Sources of Information

Chances are, if you use the internet, you benefit from Google's search engine. Whether it's your primary search, or it's the power plant behind your favorite site's search engine, there are excellent odds that you rely on it to provide you with information.

For the most part, Google still isn't the primary source of information, they just direct you to it. Whether it's Google Groups, news.google.com, or even Blogger, they're the aggregator of, or portal to, the information.

That being said, there are some very helpful sources of information out there, but for the most part, they're dispersed across the internet. I have memberships on a lot of free forums, but I'm curious about what you use as your sources.

One of the places that I'd like to check out, just for a month or so, would be Expert-Exchange. They've frequently got results in my Google queries, but without a paid membership, you can't see the (presumable) solution.

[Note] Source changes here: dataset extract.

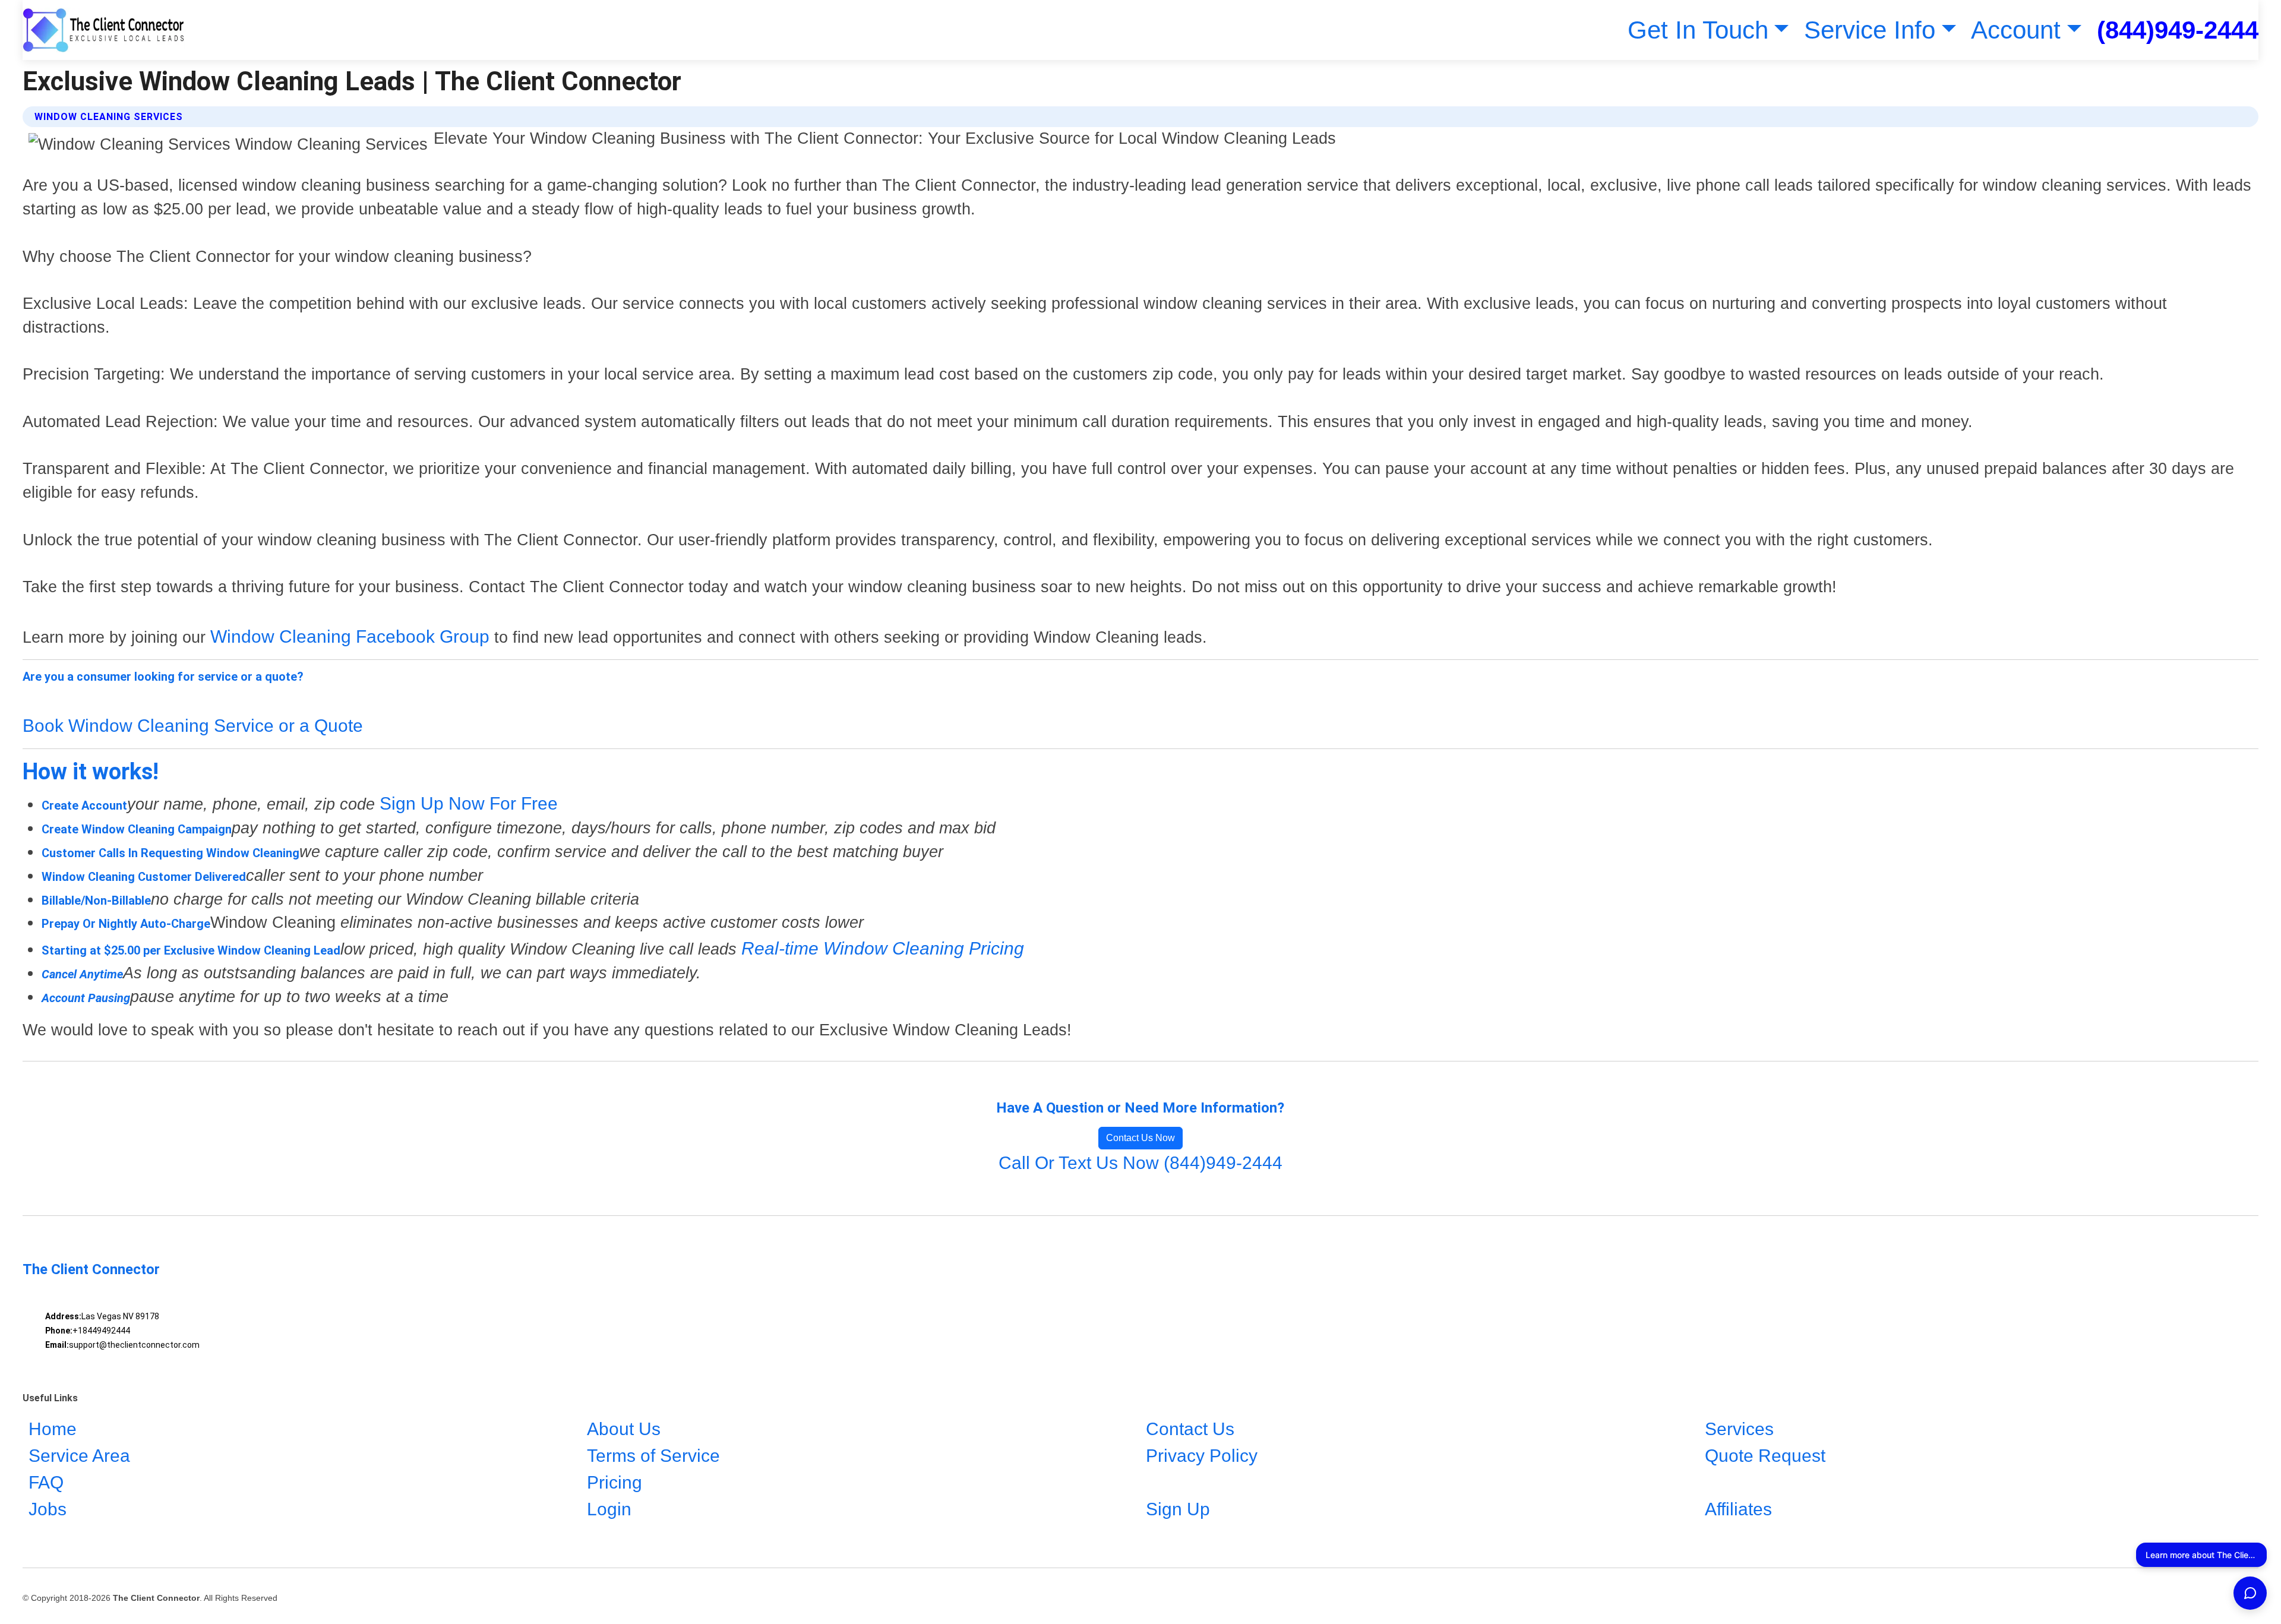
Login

Another place I'd love to have a permanent account is at O'Reilly's Safari. The sheer volume of information there is staggering, and very attractive to me. There was a scare recently on Brian Jones's blog that O'Reilly authors would have their free accounts taken away, but that fortunately proved not to be the case. In any event, it seems like a heck of a resource, and I wish my company would get an account there.

A good source of information that I like is ask.slashdot.org. Like the rest of Slashdot, there are a lot of crap responses, but there are an awful lot of good responses as well. When you consider that probably 80% of the IT staff on the internet reads the site, that makes for some interesting viewpoints. I have several threads which I find interesting bookmarked, and there are years worth of archives to go through.

What are the sources you use? Any terrific forums that everyone else should know about? And don't assume that everyone knows about them, either. Blogger Ryan Nedeff has told me personally about several senior IT professionals he's worked with who haven't heard of Slashdot. That just boggles the mind.